◆ **Bloc de texte**:

Le poète. Tu marches vite la tête baissée, le sol comme seule alternative pour échapper aux enseignes de fast-food. Tu me dis que ces franchises se multiplient car elles ne payent ni impôts ni extorsions. Soumis au double impôt de l´état et des gangs, les petits commerces sont eux contraints de fermer.

Tu consacres ta vie à la poésie même si tu soulignes qu´être poète au Salvador, cela ne sert à rien. Pourtant en te lisant, j´ai senti une bouffée d´oxygène dans mon cerveau saturé de tweets haineux, qui, après chaque assassinat, appellent à l´élimination de la « population contaminée ».

Tu as dédié un poème à ton père, ex guérillero. Tu décris son retour du maquis, ses insomnies et son aversion des enseignes lumineuses. Lorsque nous passons devant celle du supermarché Dollar City, tu me parles de 2001, date à laquelle le Salvador a adopté le dollar comme devise nationale. En conséquence les prix ont triplé, les salaires n´ont pas suivi mais le peuple n´a pas moufté. Tu affirmes qu´après treize ans de guerre civile et un après-guerre encore plus sanglant, les jeunes de ta génération n´ont plus qu´un seul idéal : rentrer sains et saufs à la maison.

La journaliste. Je te montre un reportage paru dans le Figaro Magazine. Il est intitulé Le Salvador, nouvelle pépite. Ton pays est présenté comme un paradis caché. En voyant les photos de plages de rêve, tu te souviens d´un jeune pêcheur que les gangs ont kidnappé et qui n´est jamais réapparu depuis. Un disparu de plus dans un pays où aucune institution n´a été créé pour les rechercher.

Comme de nombreux proches de disparus, les parents du jeune pêcheur ont frappé à la porte de ta rédaction. Tu as accepté de diffuser son portrait dans les pages de ton journal. Tu le fais souvent. Pour toi, le métier de journaliste est avant tout un service au citoyen. Ton salaire est aussi modeste que celui des travailleurs avec qui tu partages la peur lors des trajets en bus. Si un passager te semble louche, tu défais ta queue de cheval et tu camoufles avec ta chevelure, le nom de ton journal brodé surton polo. Un polo qui sert à t´identifier lorsque tu te rends sur le terrain.

Tu affirmes que les zones occupées par les gangs t´effraient moins que les trajets quotidiens. D´ailleurs, avant que tu ne partes travailler, ta mère demande toujours à te « saluer » : son regard s´attarde sur toi, remplissant une fiche signalétique imaginaire au cas où tu ne reviendrais pas.

◆ **Tâches et exercices**:
a: Recopiez le texte sur le Salvador depuis « Comme de nombreux » jusqu'à « sur le terrain. » inclus.
b: Poursuivez, s'il vous plaît, le texte sur le Salvador à la suite de sa dernière phrase.
La liste n'a aucun lien avec le texte sur le Salvador.

◆ **Section des données**:
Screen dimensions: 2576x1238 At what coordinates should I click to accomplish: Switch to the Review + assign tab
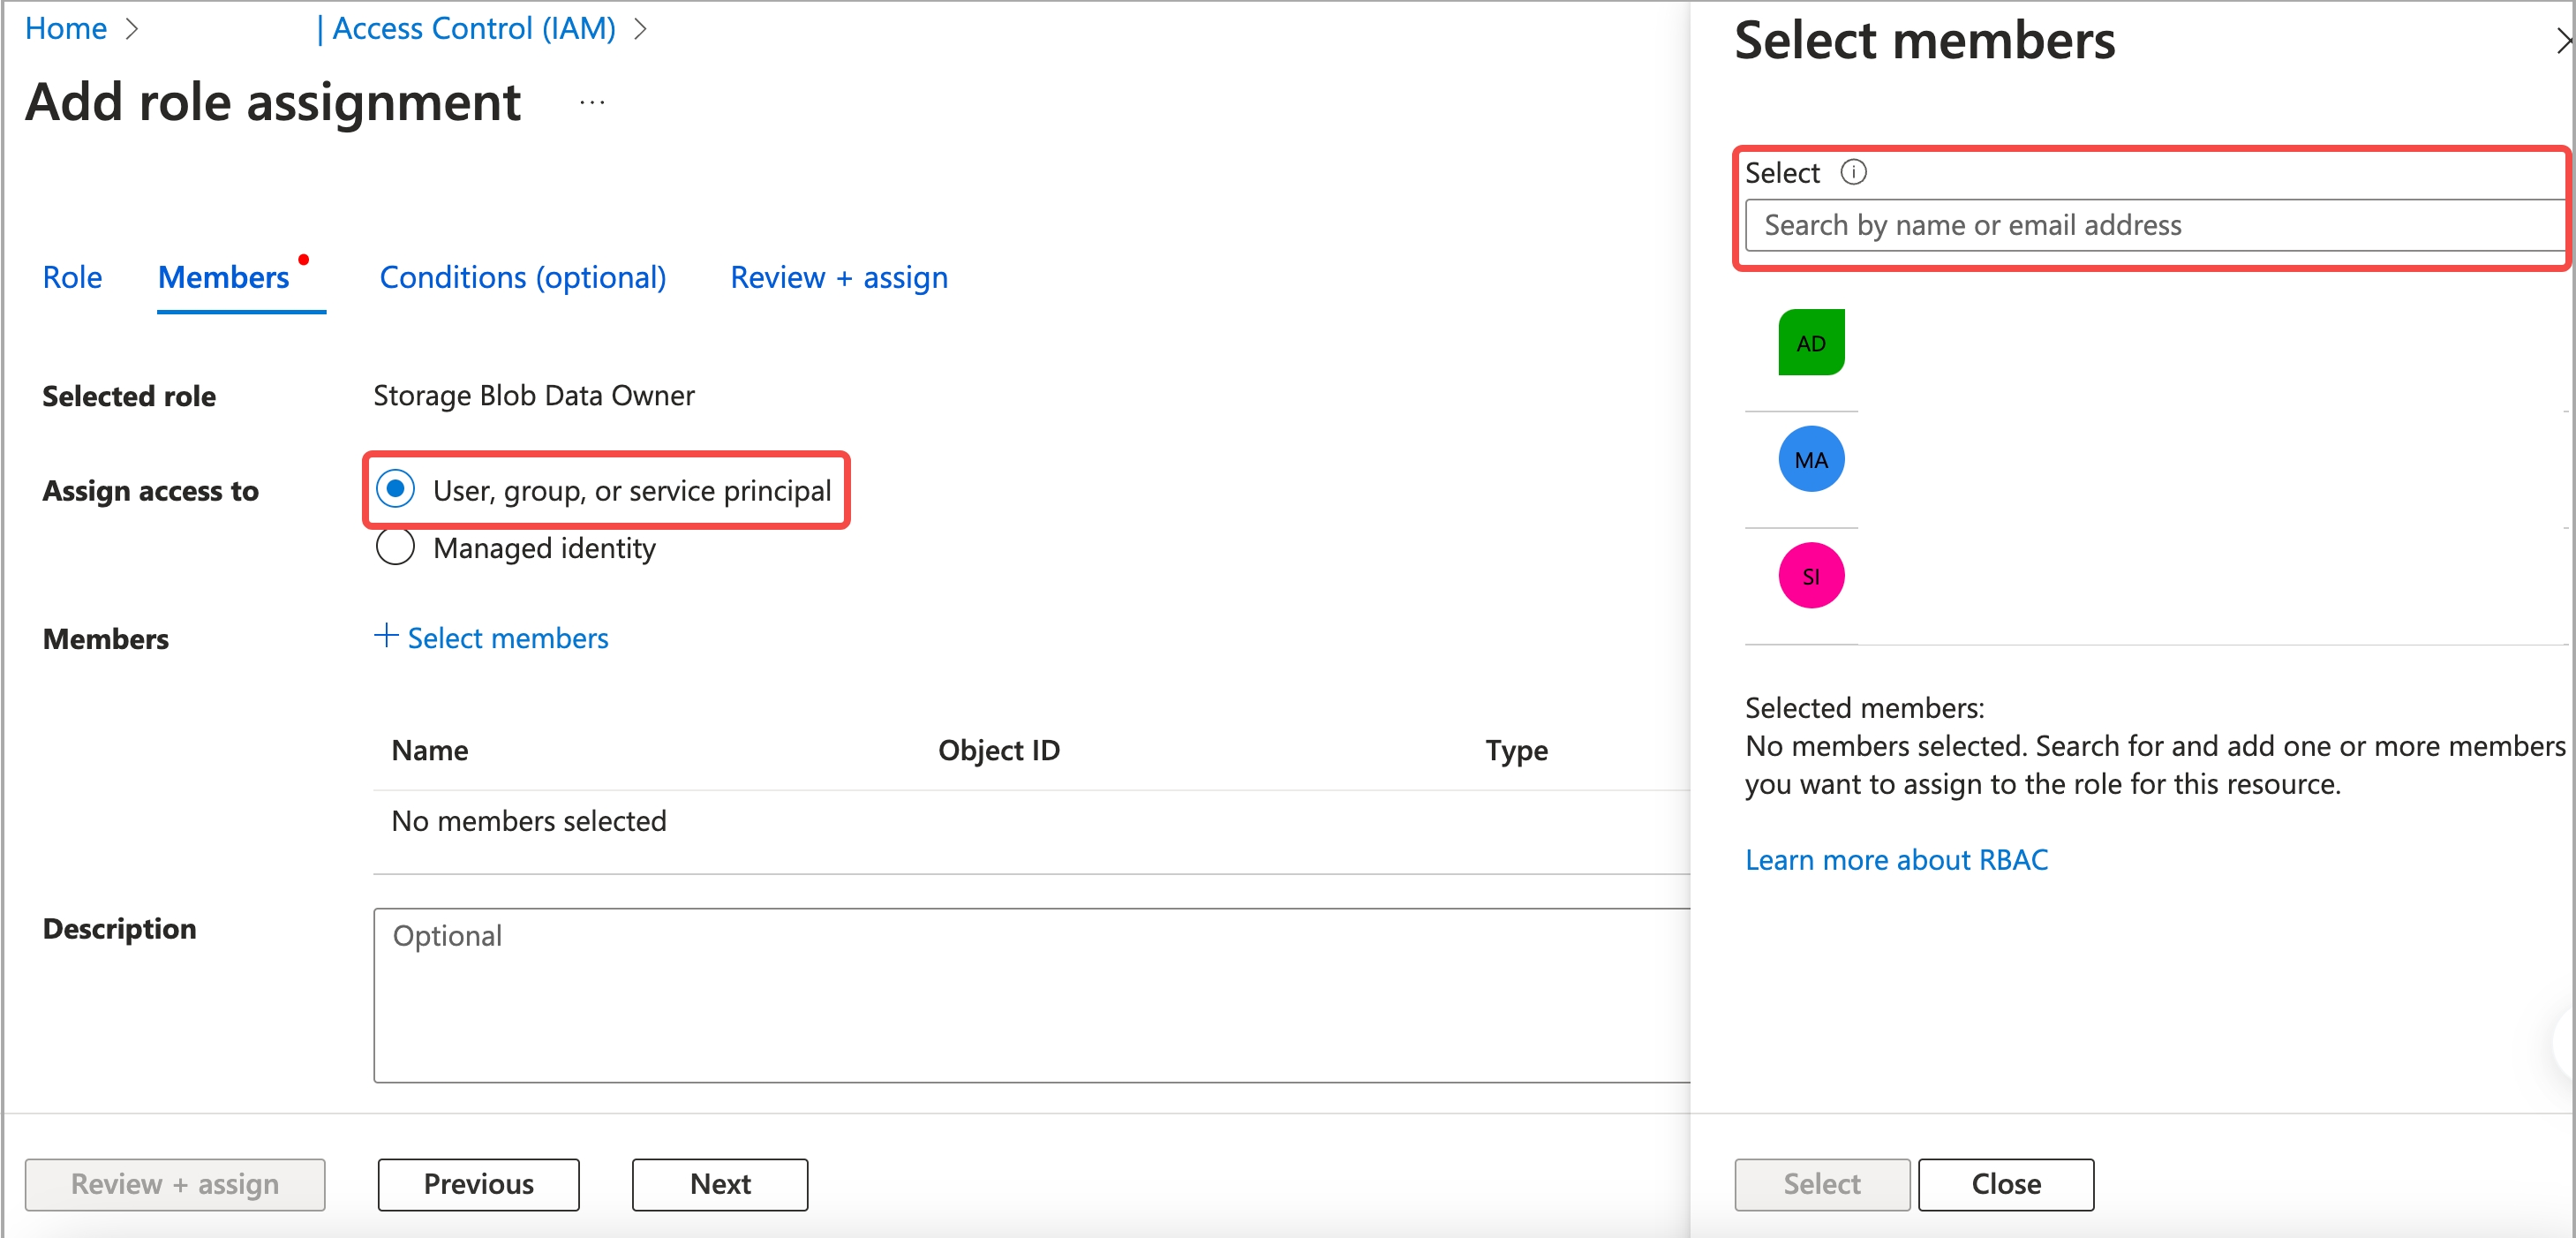[839, 277]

◆ **Réponses aux tâches**:
a:
Comme de nombreux proches de disparus, les parents du jeune pêcheur ont frappé à la porte de ta rédaction. Tu as accepté de diffuser son portrait dans les pages de ton journal. Tu le fais souvent. Pour toi, le métier de journaliste est avant tout un service au citoyen. Ton salaire est aussi modeste que celui des travailleurs avec qui tu partages la peur lors des trajets en bus. Si un passager te semble louche, tu défais ta queue de cheval et tu camoufles avec ta chevelure, le nom de ton journal brodé surton polo. Un polo qui sert à t´identifier lorsque tu te rends sur le terrain.

b:
L´écolier. Tu as onze ans, tu viens de découvrir en classe les Histoires extraordinaires d´Edgar Allan Poe. Des nouvelles qui trouvent un écho en toi à cause de l´ambiance de menace constante dans laquelle tu grandis. En 2015, la violence à l´intérieur et à l´extérieur des établissements est la première cause de désertion scolaire. 

Face aux élèves victimes de viols et de recrutements forcés, les profs sont impuissants. Certains ont résisté au prix de leur vie comme Sandra Rivera Angel, enseignante en mathématiques assassinée le 14 février 2016 pour avoir pris la défense de ses élèves harcelés. Et toi comment survis-tu? Peux-tu leur résister?

Tu ne me parles pas du harcèlement des gangs mais de celui des militaires. Lors d´une descente dans ton quartier, ils ont embarqué ton oncle alors qu´il essayait de vivre sa vie sans se mêler aux gangs. Son arrestation a été pour toi l´injustice de trop. Depuis tu ne penses plus qu´à émigrer. Tu n´as rien à perdre : ta mère t´a confié à ta grand-mère alors que tu n´avais que trois jours. Ton père croupit en prison. Tu fais partie de ces « orphelins de parents vivants » qui de plus en plus nombreux et de plus en plus jeunes, décident d´émigrer.

Je pense à un autre « orphelin de parents vivants » David Orellana, dix ans. Ses parents installés en Virginie lui avaient envoyé un passeur mais il ne l´avait pas suivi, refusant d´abandonner sa grand-mère qui l´avait élevé. Le 11 juillet 2014, alors qu´il rentrait de l´école, David Orellana a été kidnappé par un gang. Son corps dépecé a été retrouvé le lendemain sur les berges d´une rivière.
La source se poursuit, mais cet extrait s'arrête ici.